◆ TASK GOAL: Only the lines from the top of the listing below through the line containing "This screenshot has height=531, width=751." should be output, exactly and with no pictures.

◆ ENTRIES SHOWN:
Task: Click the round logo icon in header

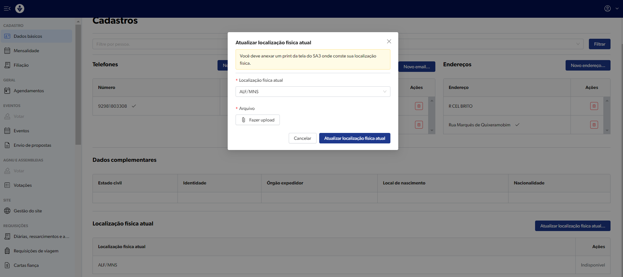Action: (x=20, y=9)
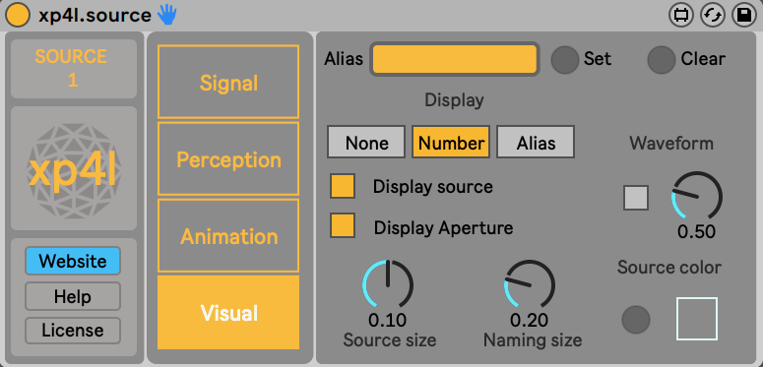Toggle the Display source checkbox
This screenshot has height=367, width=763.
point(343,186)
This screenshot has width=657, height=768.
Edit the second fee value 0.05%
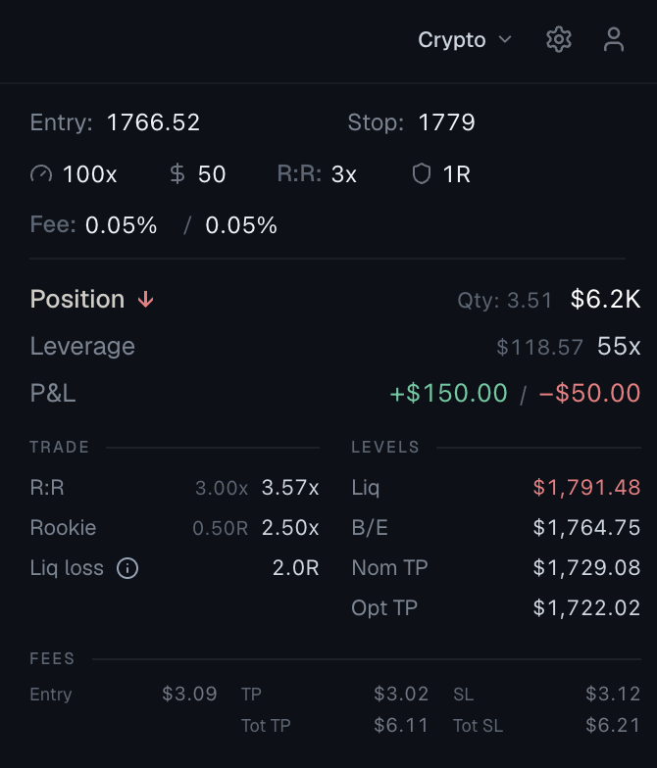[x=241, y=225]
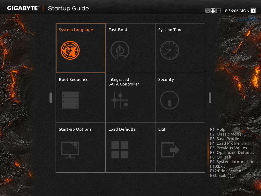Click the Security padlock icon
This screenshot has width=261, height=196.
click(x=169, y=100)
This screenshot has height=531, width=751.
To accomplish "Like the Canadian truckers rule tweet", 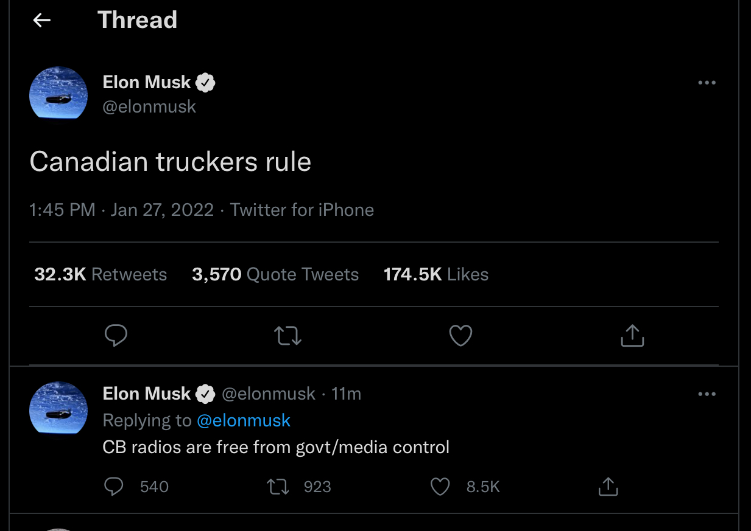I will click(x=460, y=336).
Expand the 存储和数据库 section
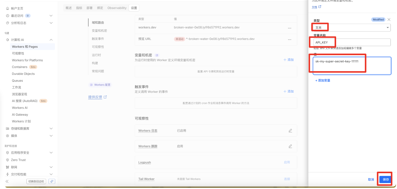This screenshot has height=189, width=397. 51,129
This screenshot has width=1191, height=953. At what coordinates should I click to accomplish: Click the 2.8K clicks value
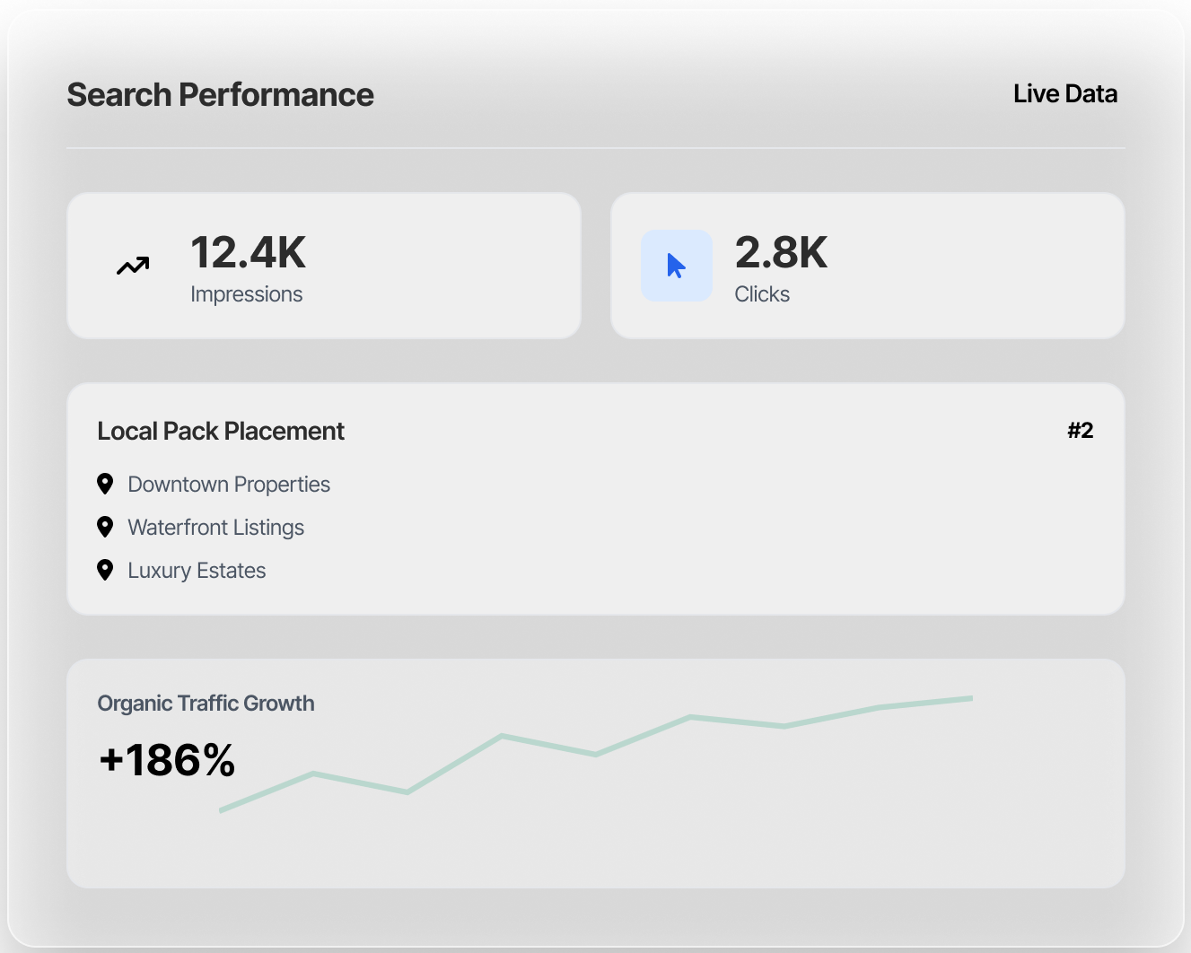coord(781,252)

◆ RESULT:
Task: Click the round logo icon in header

Action: (x=20, y=9)
Toggle the Display source checkbox
This screenshot has height=367, width=763.
point(343,186)
This screenshot has width=657, height=768.
Edit the second fee value 0.05%
[x=241, y=225]
Click the Security padlock icon
This screenshot has width=261, height=196.
click(x=169, y=100)
This screenshot has height=531, width=751.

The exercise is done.